_WORK INSTRUCTION_
In the data below, which lines hold "click"? Copy every one.

_RECORDS FOR PROCESSING_

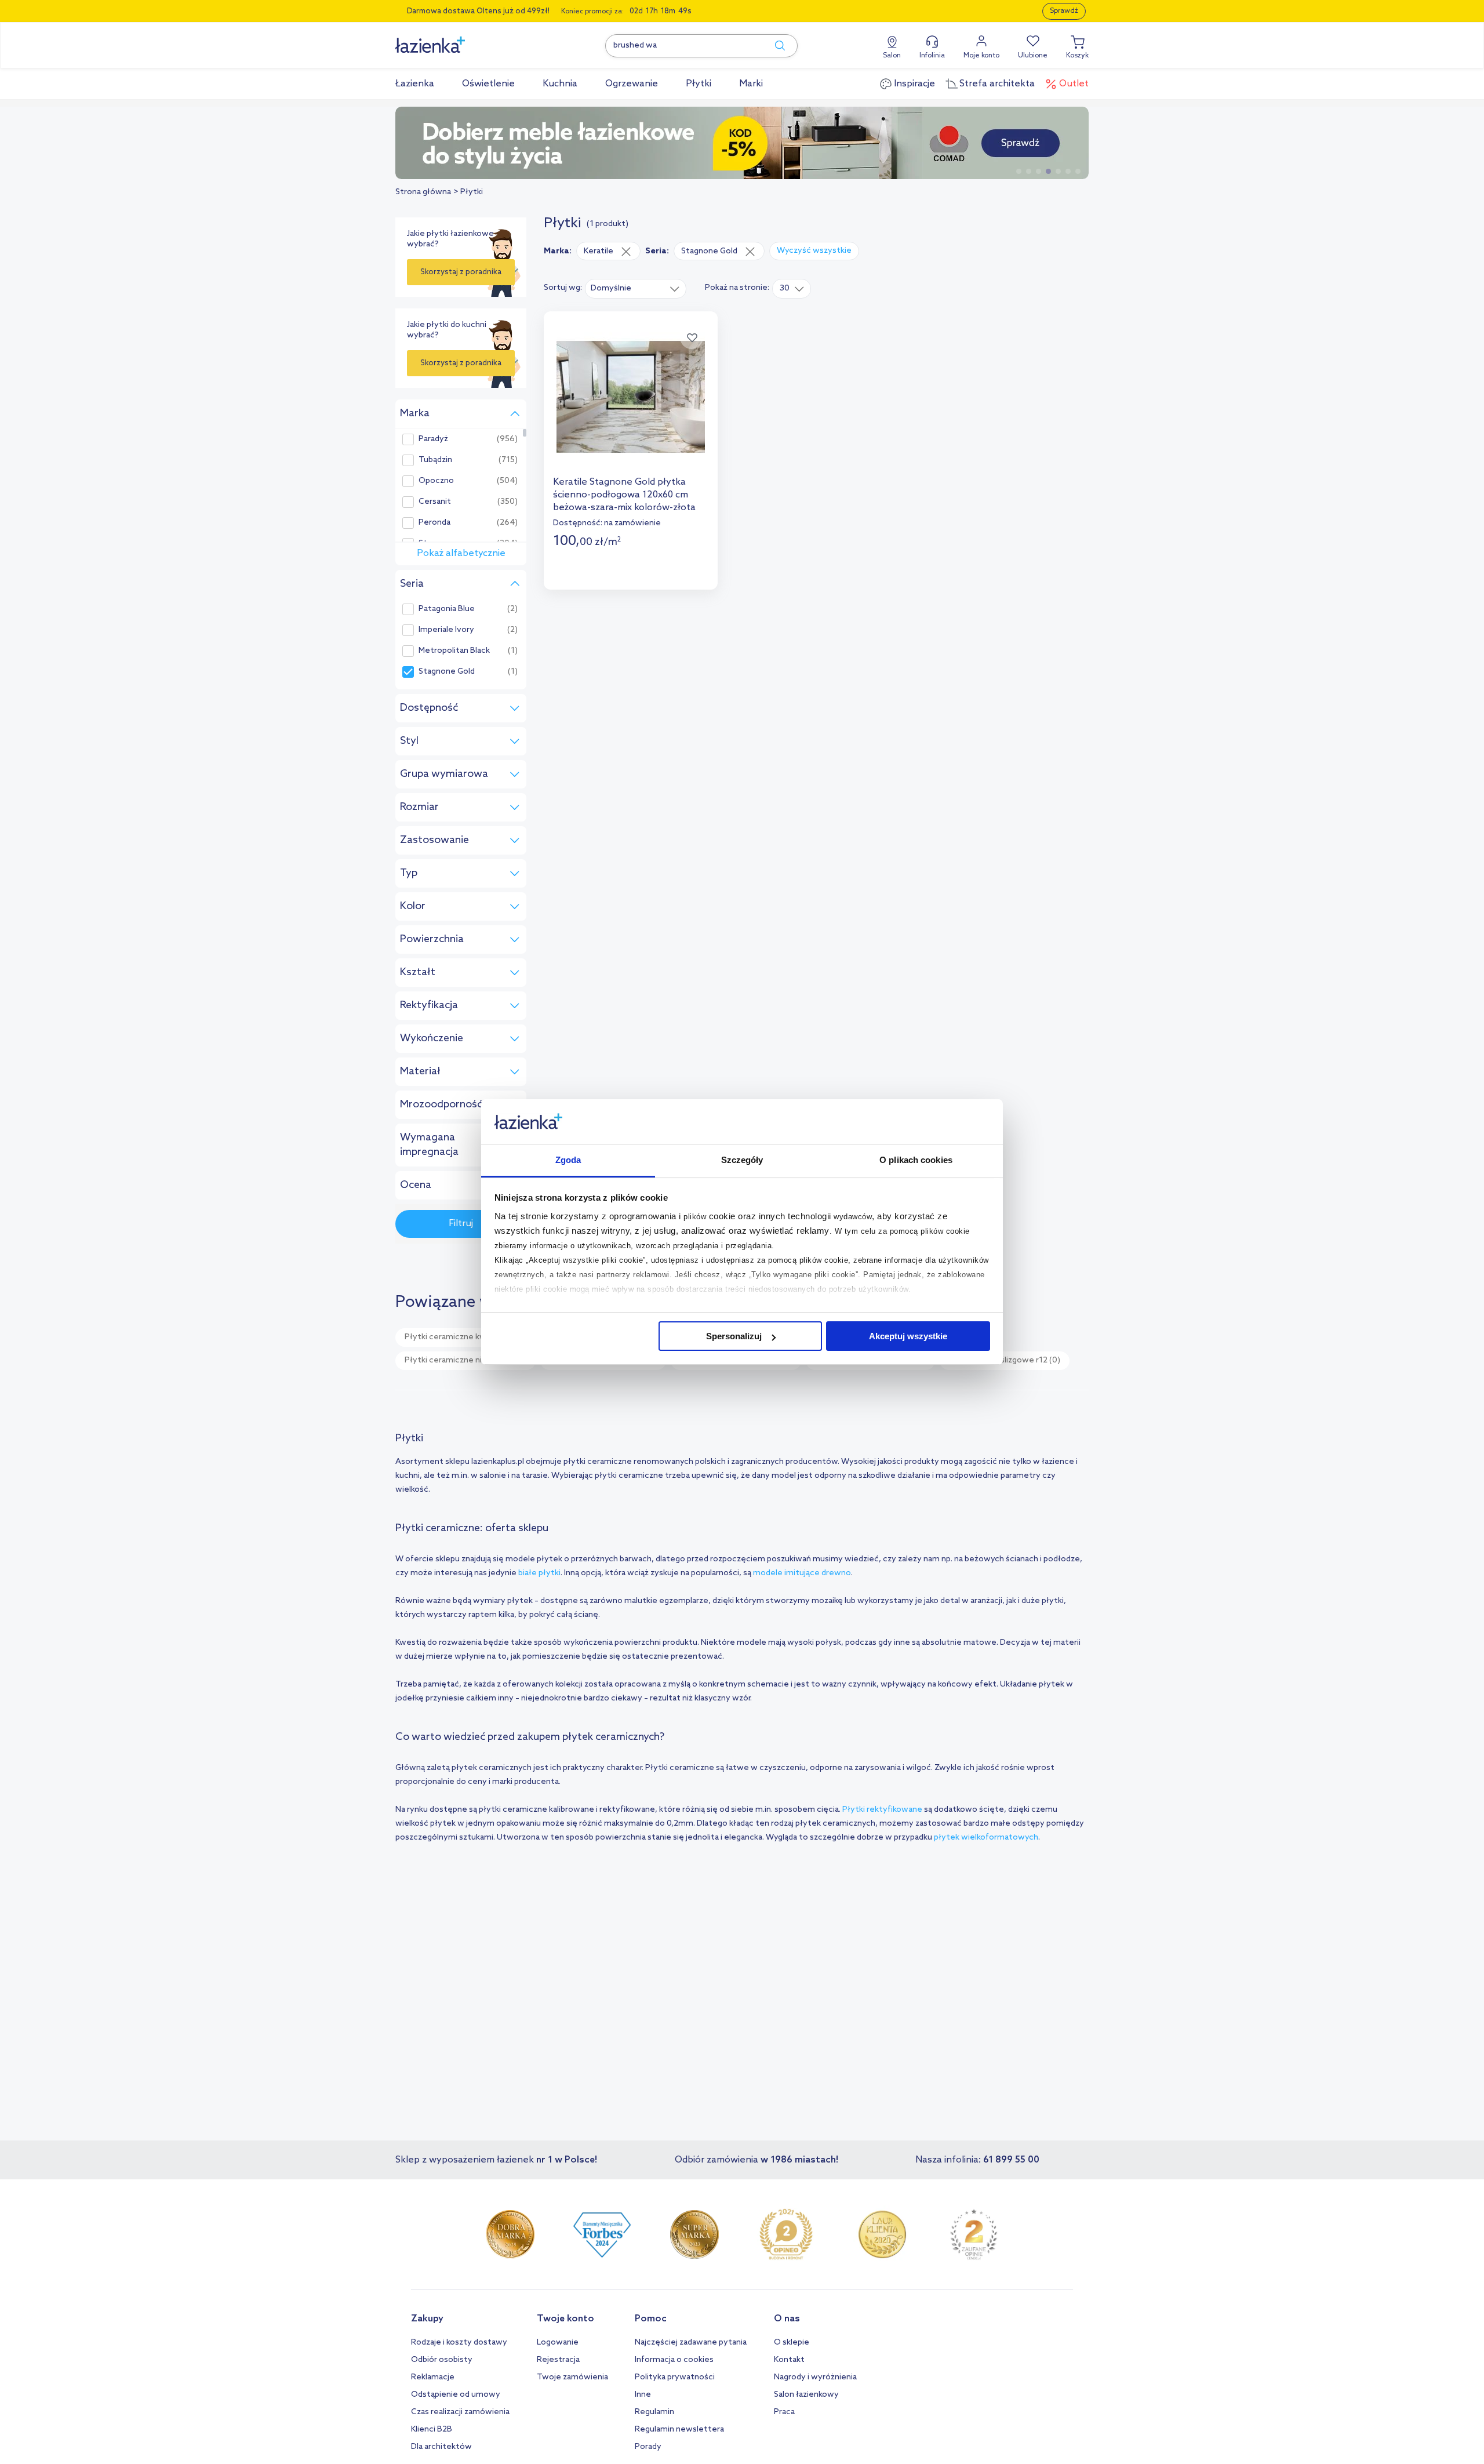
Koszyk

---

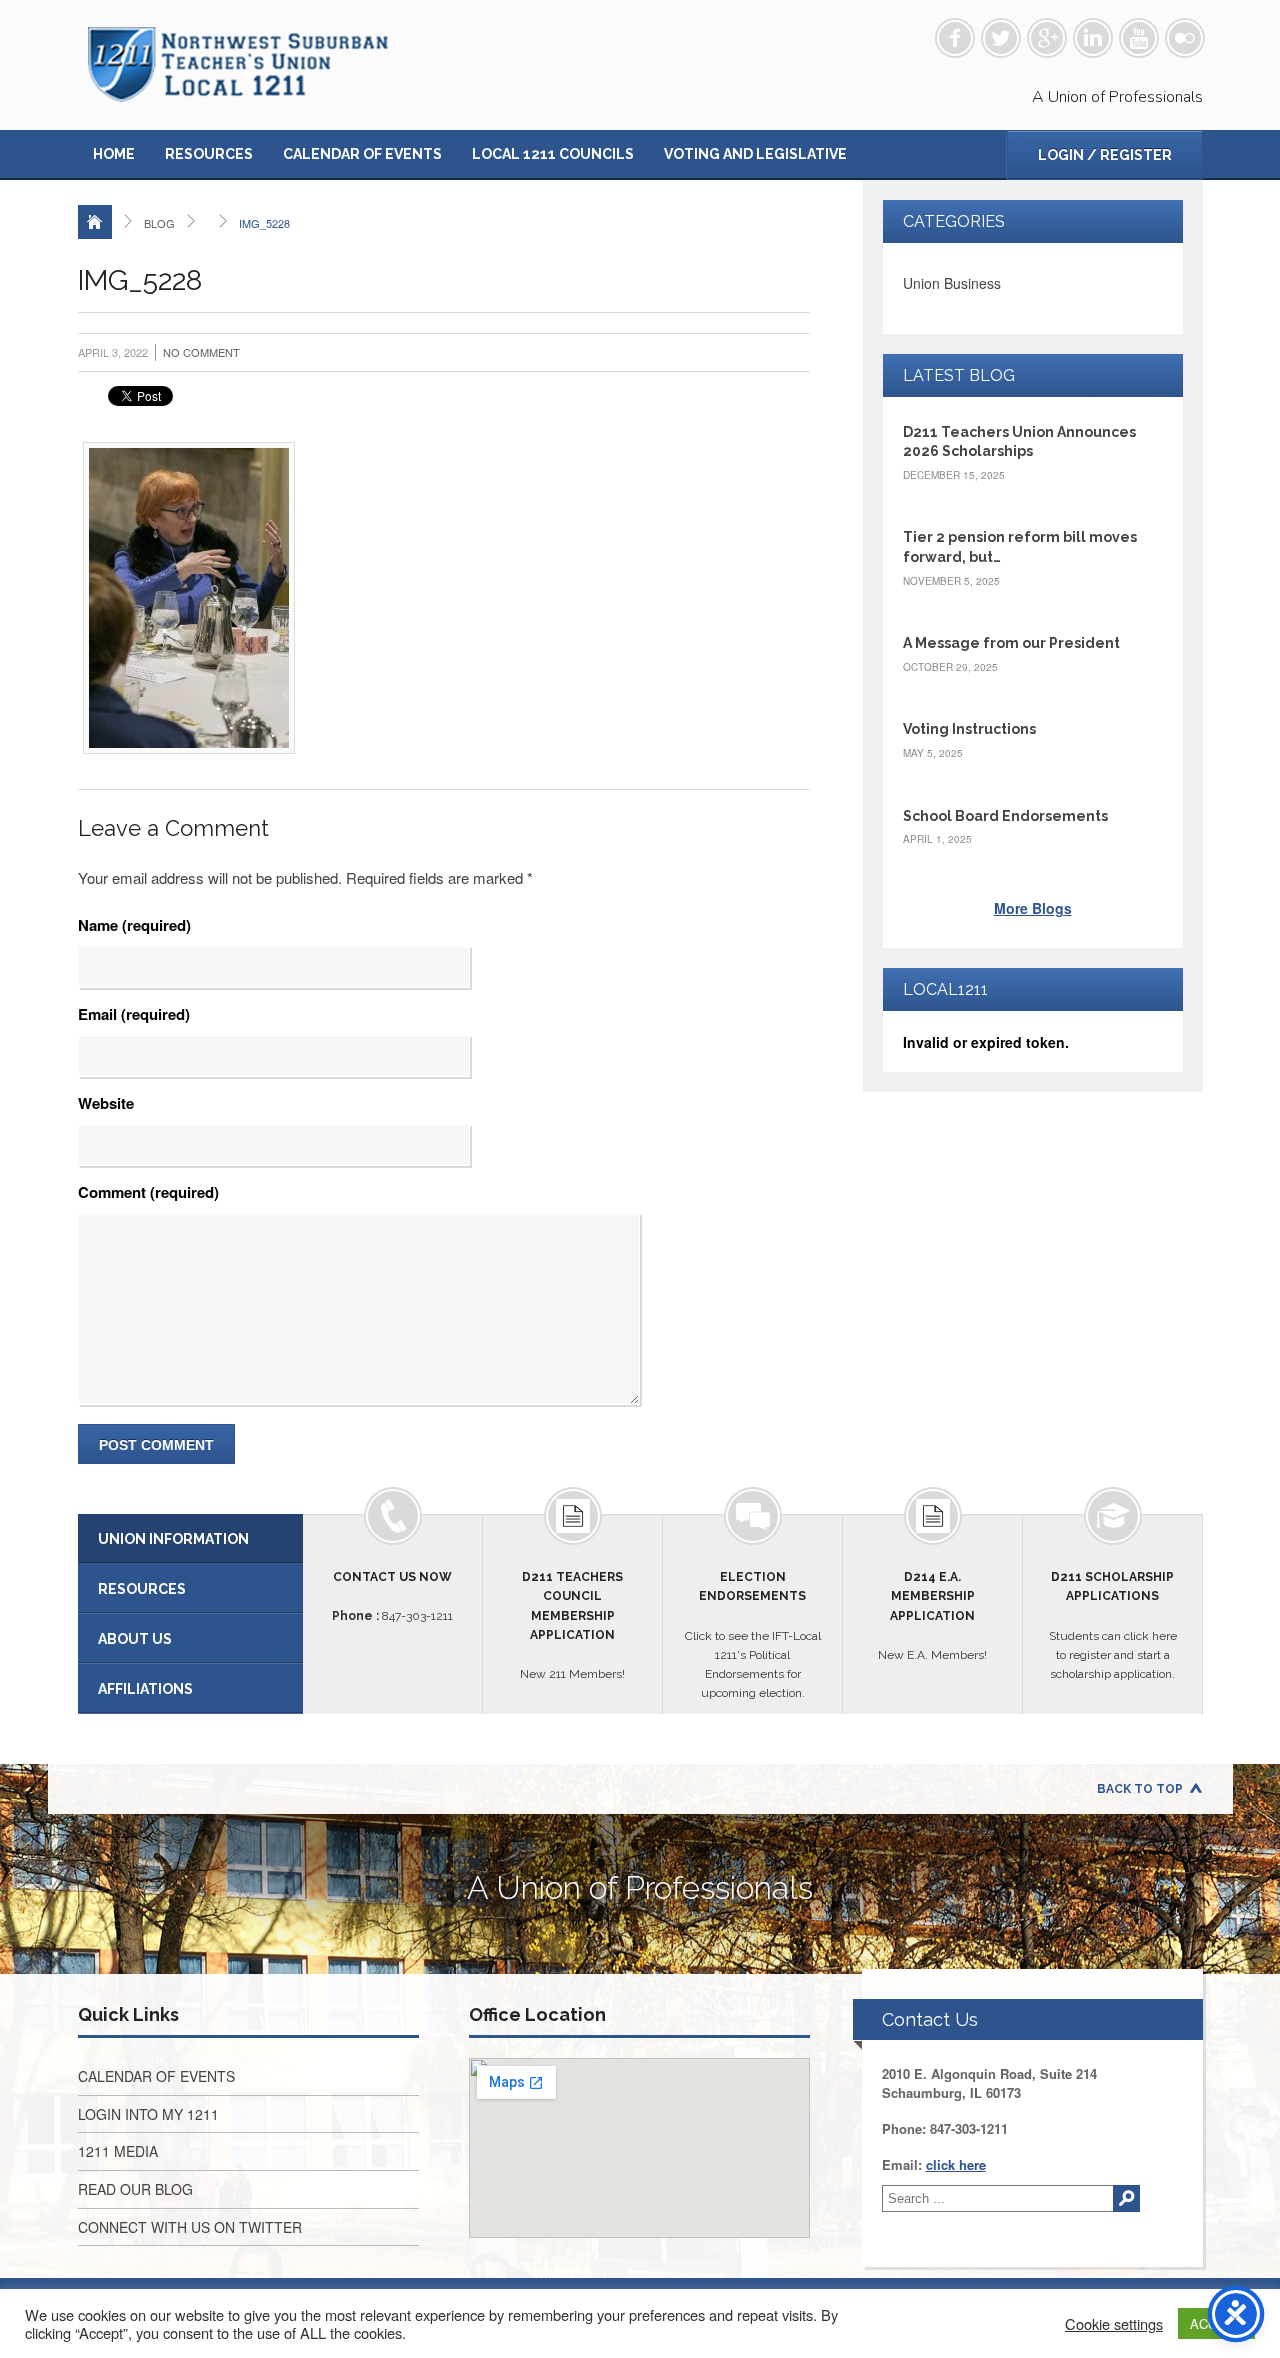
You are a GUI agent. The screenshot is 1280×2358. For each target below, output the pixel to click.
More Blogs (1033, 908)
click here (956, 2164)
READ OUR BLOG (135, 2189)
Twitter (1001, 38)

_OUTPUT OF THE EXERCISE_
You are a GUI agent. The screenshot is 1280×2358. For each target below, output the pixel to click.
click here (956, 2164)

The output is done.